NEGRO MURDERER REPRIEVED. ~ Governor Hadley at Last Hour Sends Thirty-Day Stay of Execution for Claud Brooks.

July 1, 1909
NEGRO MURDERER REPRIEVED.

Governor Hadley at Last Hour Sends
Thirty-Day Stay of Execution
for Claud Brooks.

Less than twenty-five minutes before the time set for the execution of Claude Brooks, the negro murderer, Marshal Joel Mayes received a telegram from Governor Hadley postponing the hanging until July 10. Mr. Mayes had a telephone conversation with the governor, but insisted on a telegram. The governor said the papers in the case would be sent to Kansas City at once.

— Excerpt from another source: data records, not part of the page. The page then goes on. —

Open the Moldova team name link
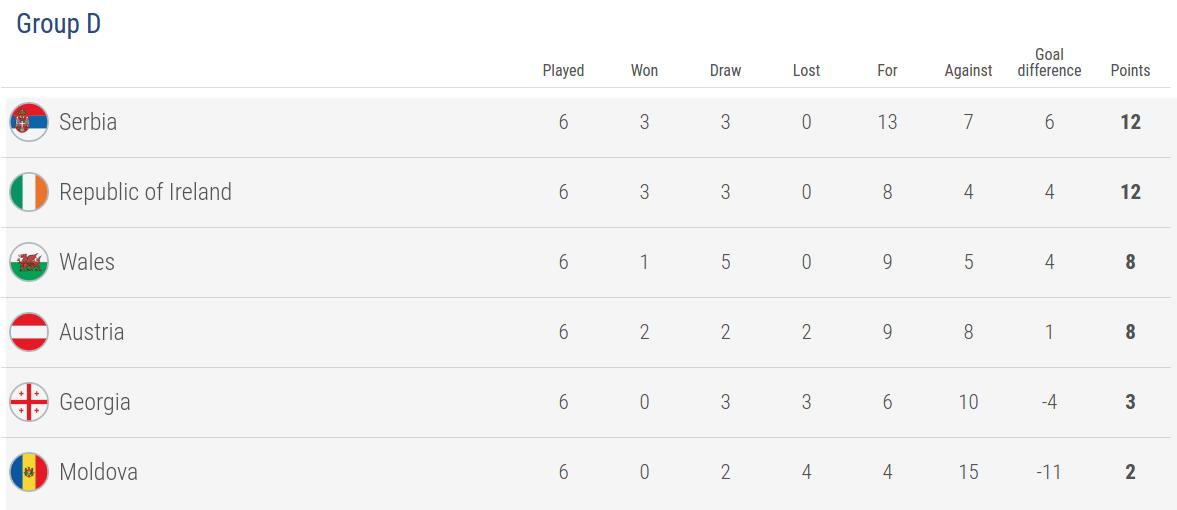The width and height of the screenshot is (1177, 510). (x=98, y=472)
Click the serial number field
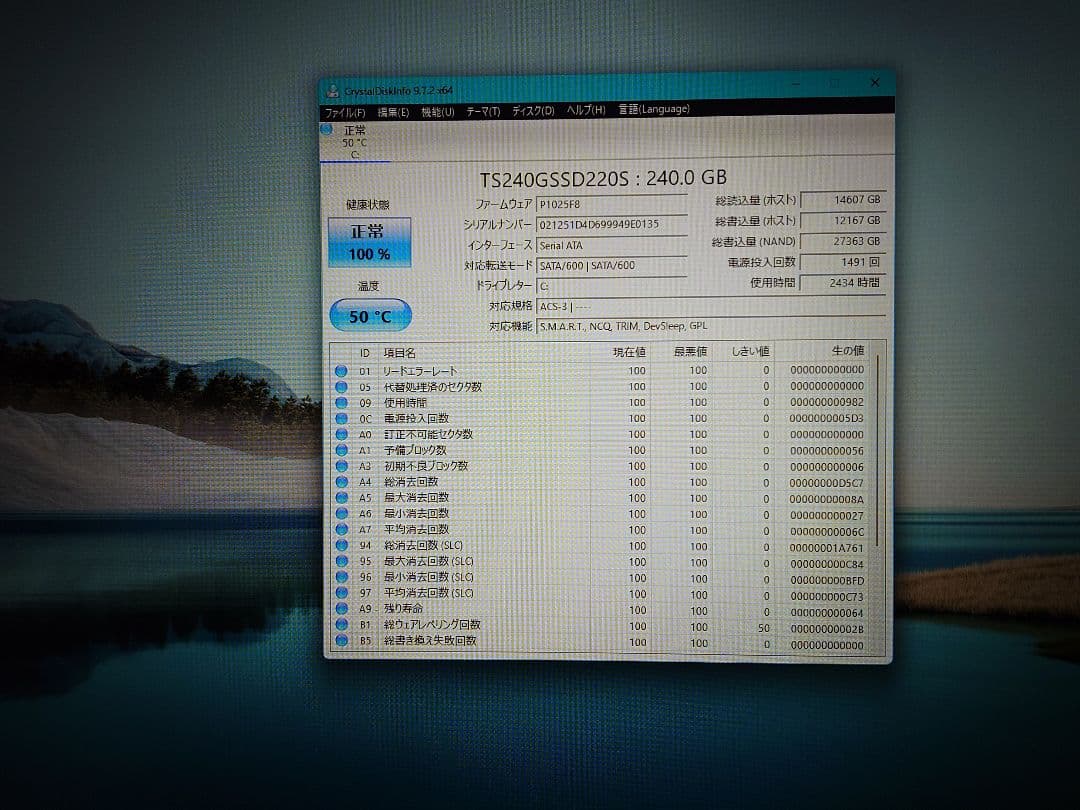 tap(610, 226)
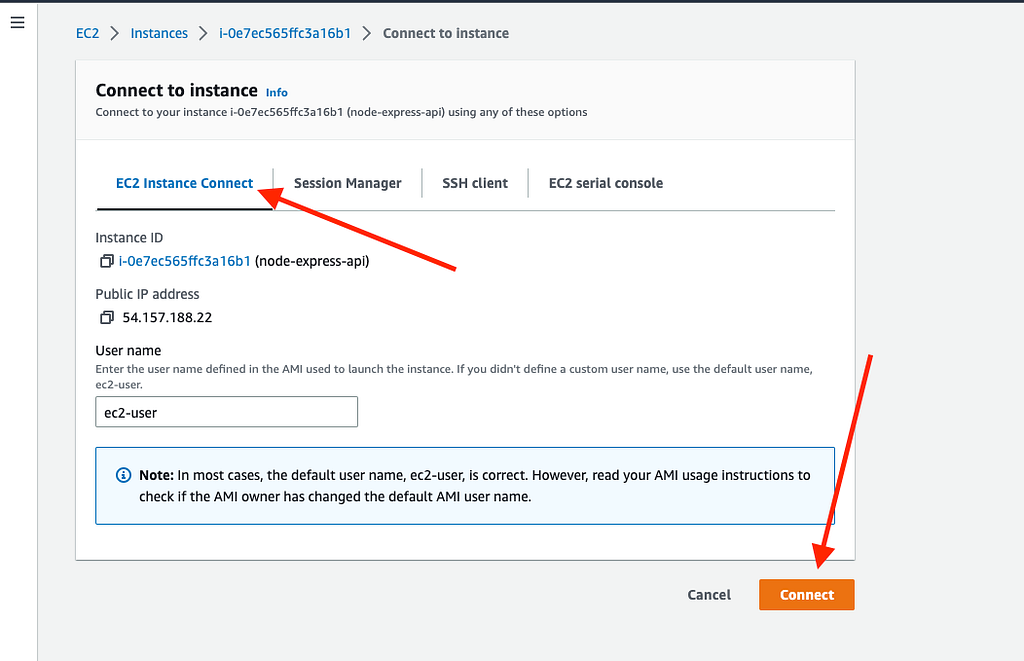Screen dimensions: 1024x661
Task: Click the User name input field
Action: 226,412
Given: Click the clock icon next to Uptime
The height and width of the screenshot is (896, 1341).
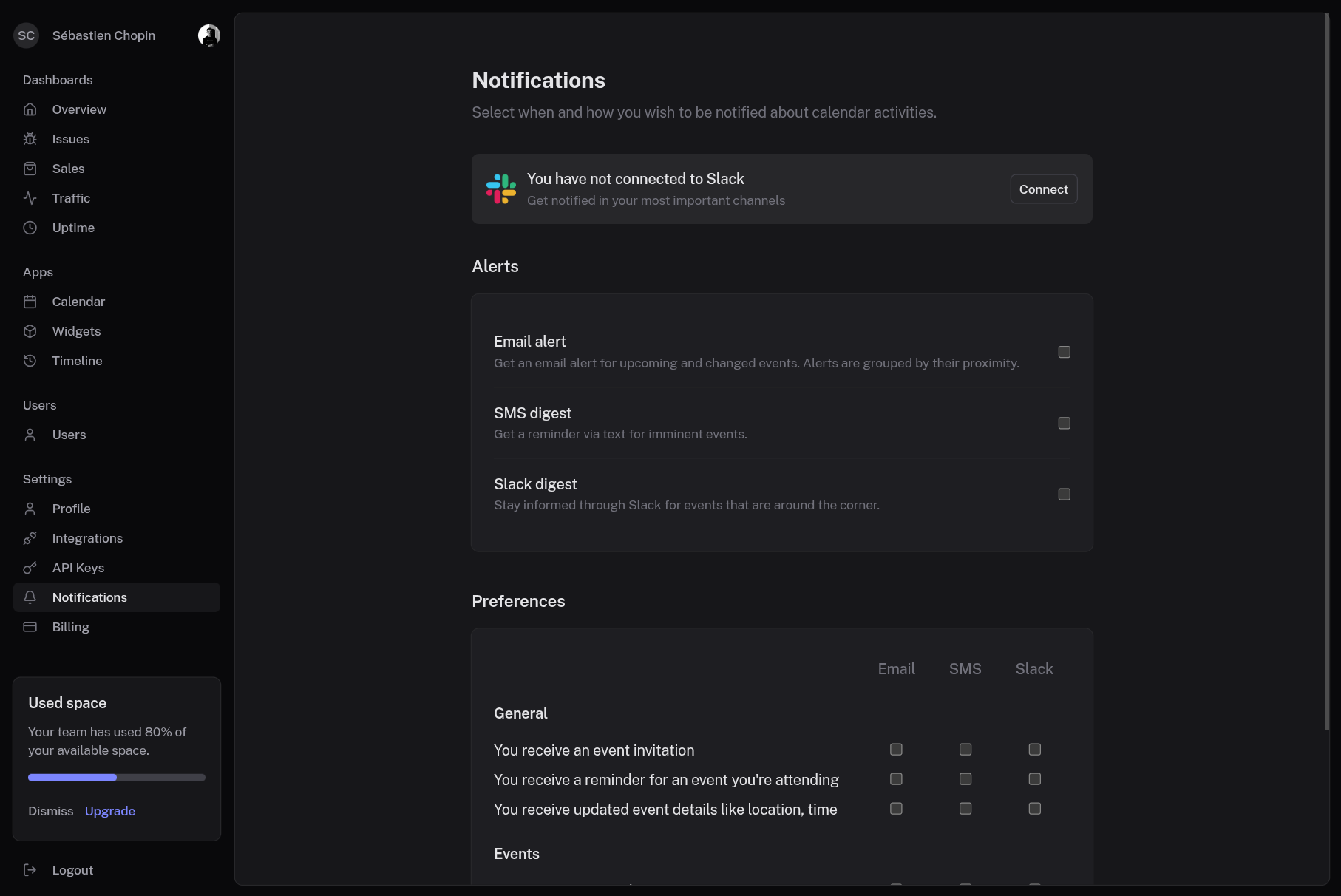Looking at the screenshot, I should click(30, 228).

Brooks, who was ready for his trip to the scaffold, showed no signs of emotion when told the news. He was taken from the death cell and placed in another part of the jail. The other prisoners, hearing the news, cheered.

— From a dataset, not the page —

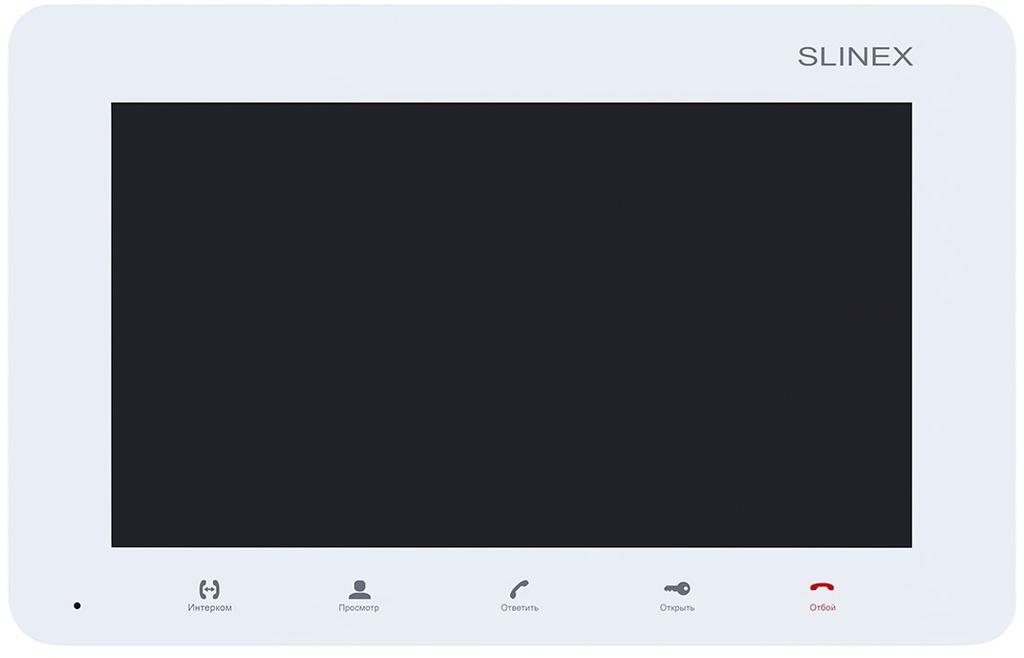Click the letter S in SLINEX
This screenshot has height=658, width=1024.
[x=808, y=57]
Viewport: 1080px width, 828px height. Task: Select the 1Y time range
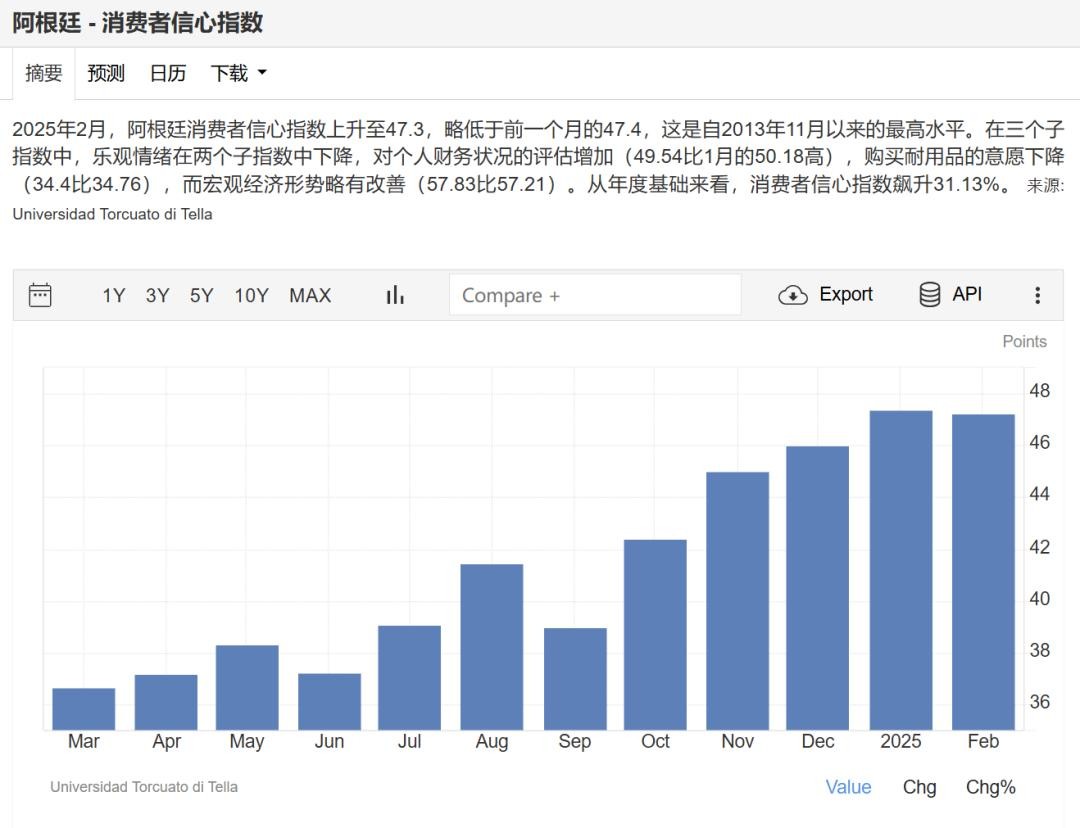tap(114, 295)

The decision of the governor, it is said, was based upon the advice of a relative to whom the governor looks for recommendations in Kansas City criminal cases. This relative advised an inquiry into the sanity of Brooks. The governor sent the reprieve while this relative was at the county jail.

The time set for the hanging of Brooks was 9 o'clock yesterday morning. Brooks murdered Sidney Herndon, burned part of the evidence and made his escape. Now doctors say he is of a "low type of mentality."